筑波大学附属病院総合診療科 ブログ

総合診療塾が開催!

2016年2月22日テーマ:筑波総合診療グループ, ステーション, 地域医療教育学講座, 大学, 未来医療GP

筑波大学総合診療科の前野哲博先生による、総合診療塾が開催されました。
対象者は医学類の臨床実習中の4,5年生でした。私は大学院生(薬剤師)ですが、是非参加したいとのお願いを受け入れていただき、医学類の学生の方々に混ざって参加させていただきました!

今回のテーマは鑑別診断。
診察室での患者さんと医師のやり取りのビデオを見て、鑑別疾患を挙げていき、グループで討論する、という形式のワークでした。
あ
ビデオは患者さんとの一連のやりとりを見て考えられる疾患を挙げる、検査をオーダーするなら何をオーダーするか、鑑別の重みづけをどうするか?などの実際の診察の流れと同じようにグループワークを行いました。グループは4,5年生が混ざって構成されていて、特に高学年の人が率先して討論を盛り上げてくれました。

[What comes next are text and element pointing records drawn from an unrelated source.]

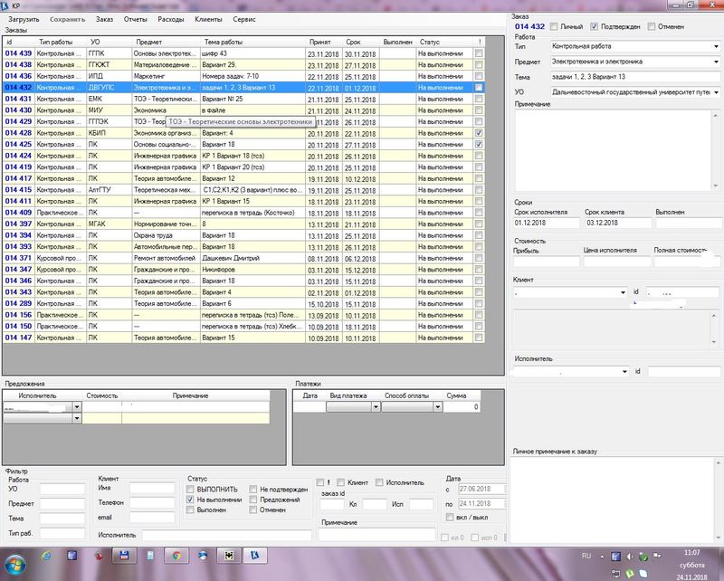Screen dimensions: 724x581
Task: Open the Предмет subject dropdown
Action: [715, 61]
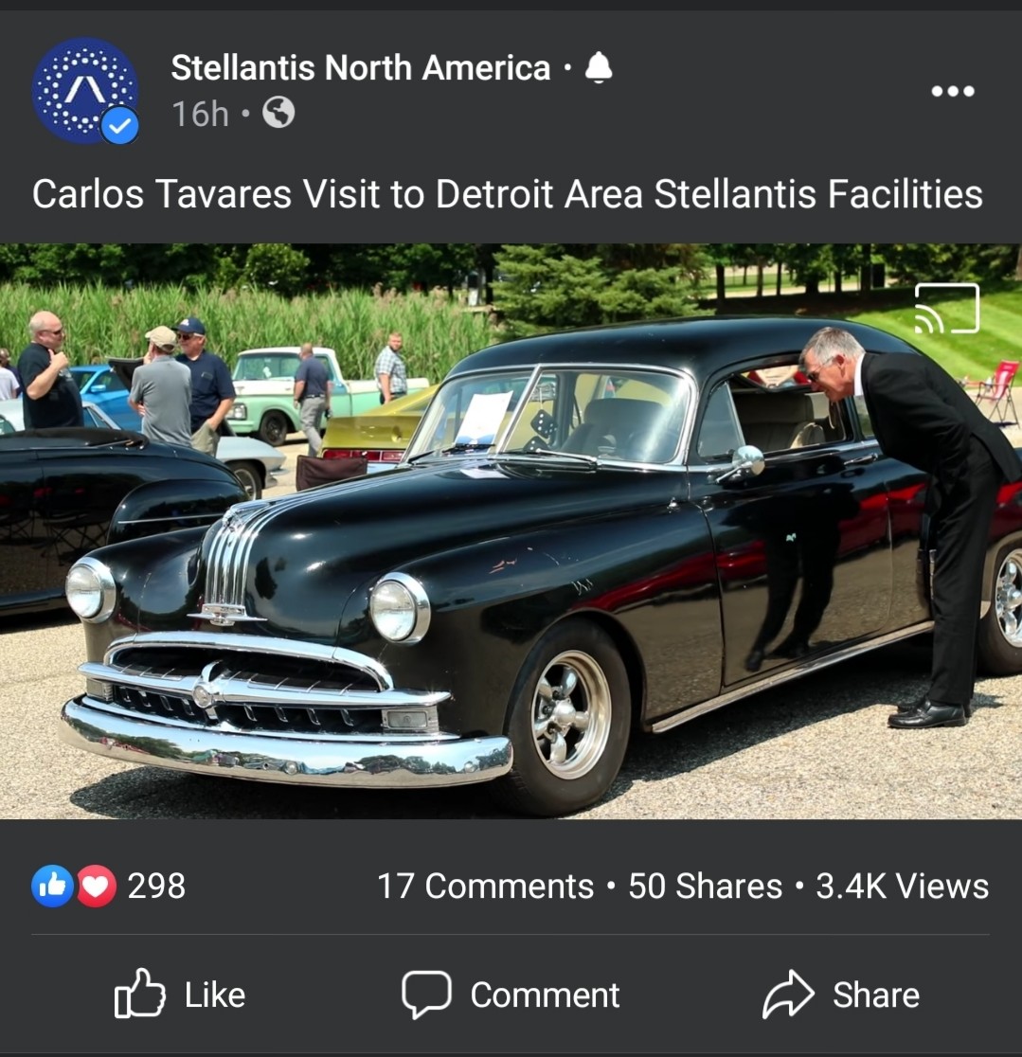Tap the globe public privacy icon
This screenshot has height=1057, width=1022.
tap(278, 113)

しかし今回のケース、考えれば考えるほど、何が原因なのか分からないケースでした。

患者さんは42歳の女性、2か月くらい前からの全身ガラスに刺されたように痛い下垂体腫瘍で6年前に手術歴があり、他科通院し、ステロイドと甲状腺ホルモン剤の内服を続けているという方でした。

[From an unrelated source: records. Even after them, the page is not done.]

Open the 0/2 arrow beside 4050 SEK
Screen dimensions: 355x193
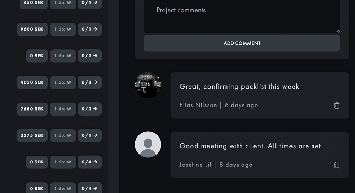click(89, 82)
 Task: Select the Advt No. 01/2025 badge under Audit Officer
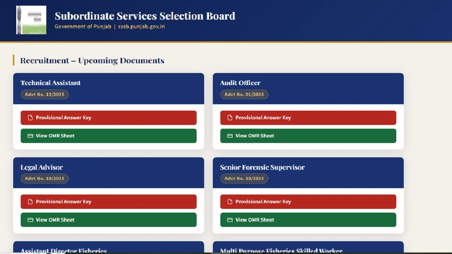pos(244,94)
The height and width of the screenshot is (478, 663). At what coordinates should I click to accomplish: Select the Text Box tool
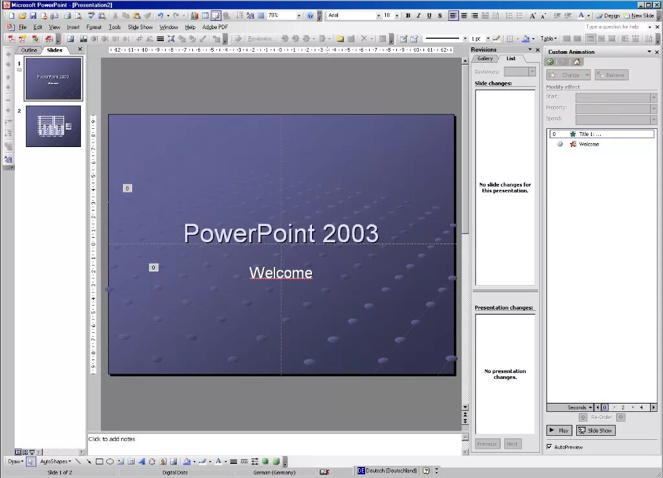[120, 461]
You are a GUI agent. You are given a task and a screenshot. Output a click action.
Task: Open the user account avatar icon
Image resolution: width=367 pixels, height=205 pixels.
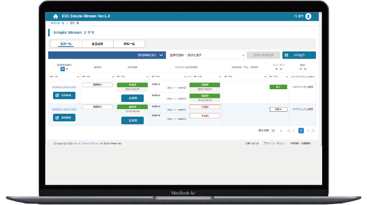(x=308, y=16)
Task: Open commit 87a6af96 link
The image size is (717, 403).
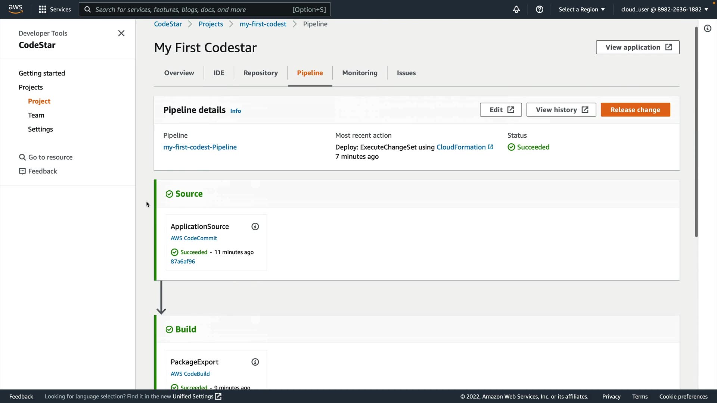Action: [x=183, y=262]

鑑別は多発筋炎、PMR、線維筋痛症、 など様々挙がりました。が、考えてもどれもぴったり説明がつかない…
「この患者さんの問題は何だったのか?」

い
答えはなんと「ステロイド内服の中止による副腎不全」だったのです。服薬に関して、問診でも医師は質問していたのに、これだと分かるまでにかなりの回り道をしました。

どうしてでしょう。

ポイントは、ビデオ中の問診でのこんなやりとりでした。
医師「今、いつものお薬以外で飲んでいる薬はありませんか?」
患者「いいえ、ありません」
医師の頭の中…「飲んでいる薬はステロイドだけだな」

医師の常識では、ステロイドを急に止めるということは考えにくいので、他科が処方している定期処方のステロイドは継続している、他に飲んでいる薬はない、ととらえたのです。

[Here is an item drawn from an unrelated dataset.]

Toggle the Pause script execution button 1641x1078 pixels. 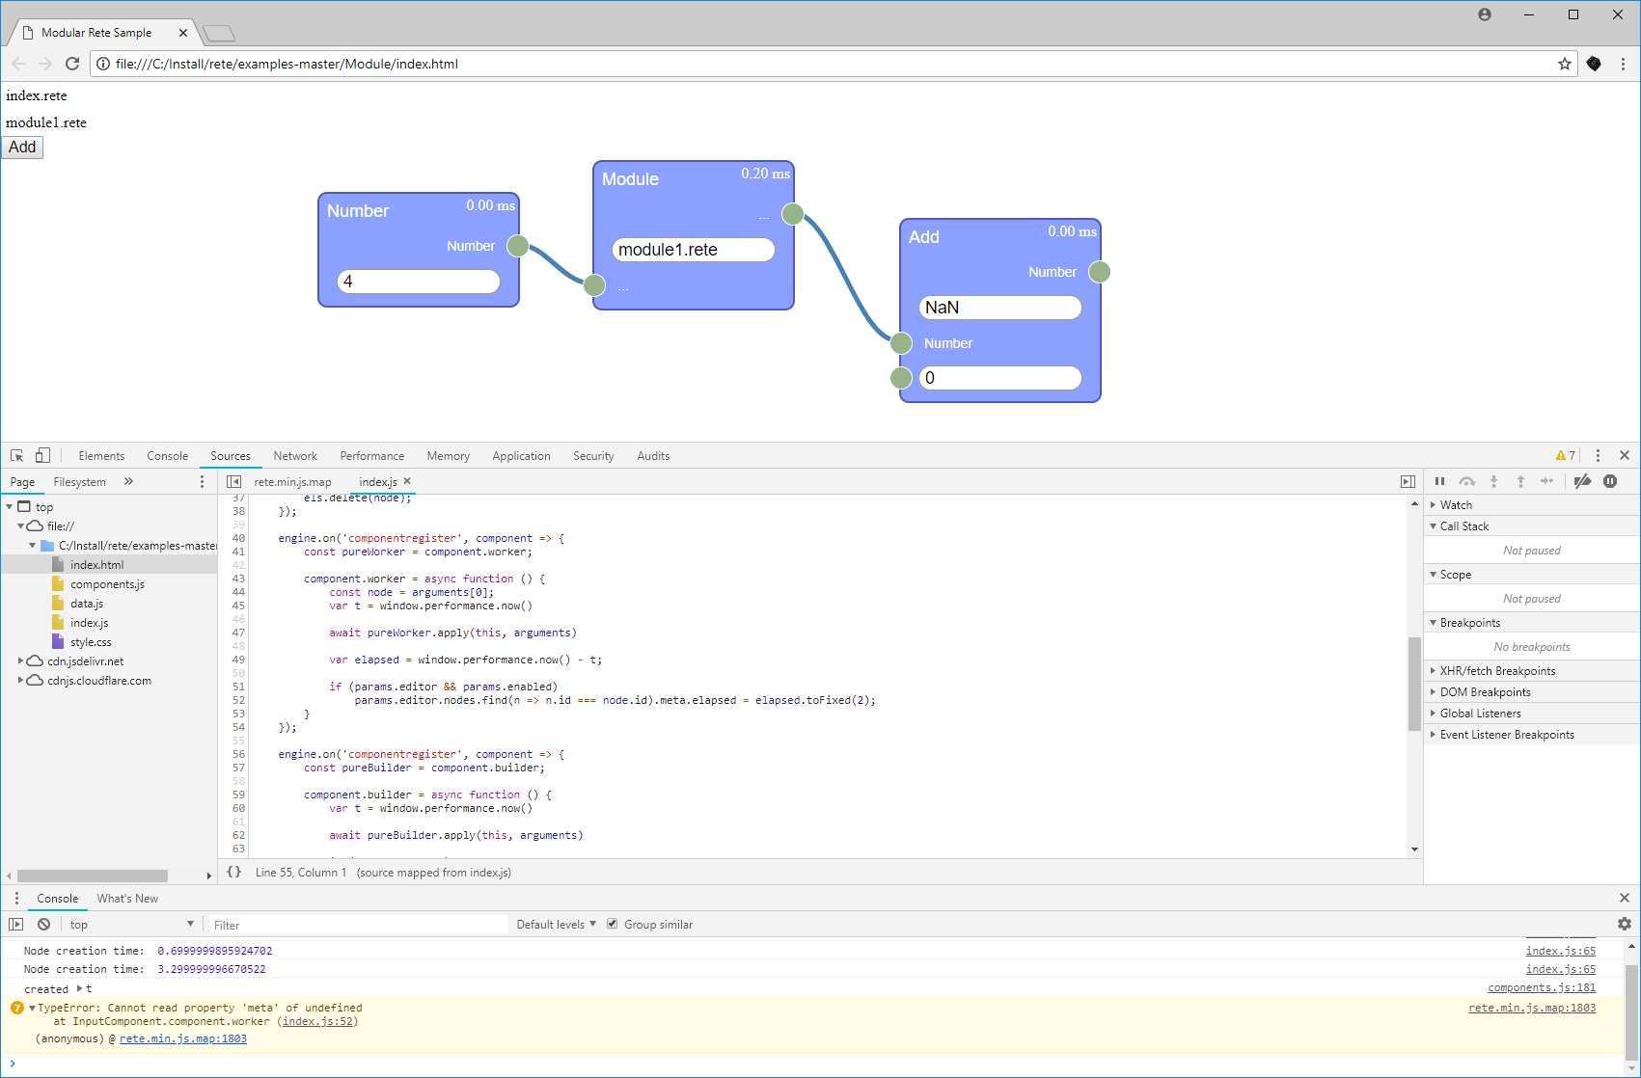point(1439,480)
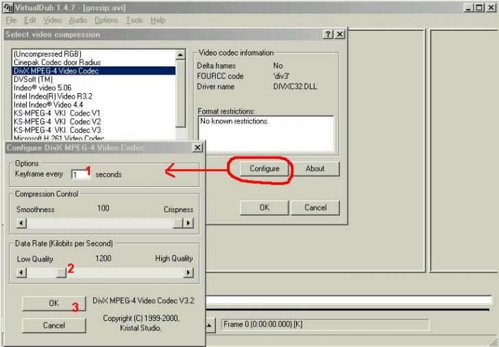Close the Configure DivX MPEG-4 Video Codec dialog

[x=197, y=148]
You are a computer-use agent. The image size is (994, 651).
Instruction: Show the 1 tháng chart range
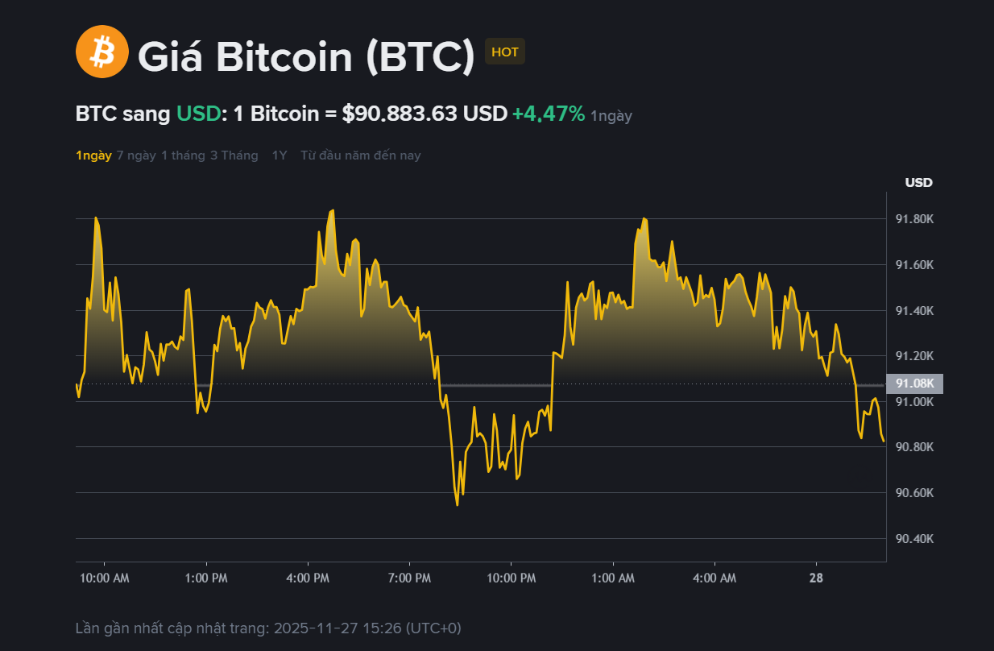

患者さんとしては、いつもの薬「以外に」と言われたので、「いいえ」と答えた。さらに、前回下垂体腫瘍の経過で受診した時に検査の結果が良い、と言われていたので、医師が(どうして処方がなかったのかはわからないのですが)ステロイドの処方をしなかったことに疑問を持たず、「良くなったので薬が中止になったのだろう」と解釈し、ステロイドの処方がなくても気にならなかったとのカラクリでした。

ちょっとした聞き方のニュアンスの違いで、患者さんからステロイドを急にやめていたことを聞き出せていなかったのです。私は薬剤師という職業柄、薬の中止による症状だということに気付けなかったことが、とても悔しかったです。

「どんな時も薬によるものは忘れない」という前野先生の言葉を再度頭に入れてこれからの仕事に励みたいと思います。そして患者さんとのコミュニケーションではまず「オープンで聞く」ということを、心がけたいと思いました。

(大学院生 松下綾)

 

★総合診療科 スタッフ 高屋敷明由美より★
終了後に、参加してくださった医学生さんへ「今日の学びを一言でいうと?」と問といかけたところ、「患者さんと医療者の考え方のgap」「医師の先入観のこわさ」「鑑別診断リストの一つ一つについて、合う点合わない点を細かく議論できたこと」「コミュニケーションの難しさ」「ずばり、総合診療のおもしろさ」などをあげてくださいました。目をキラキラさせながら討論している様子に、参加者が将来医療現場で活躍される姿が目い浮かび、企画者としてとてもうれしい気持ちになりました。

今年度の総合診療塾はこれで終了です。次年度も様々な企画を立てていきたいと思いますので、是非楽しみにしていてください!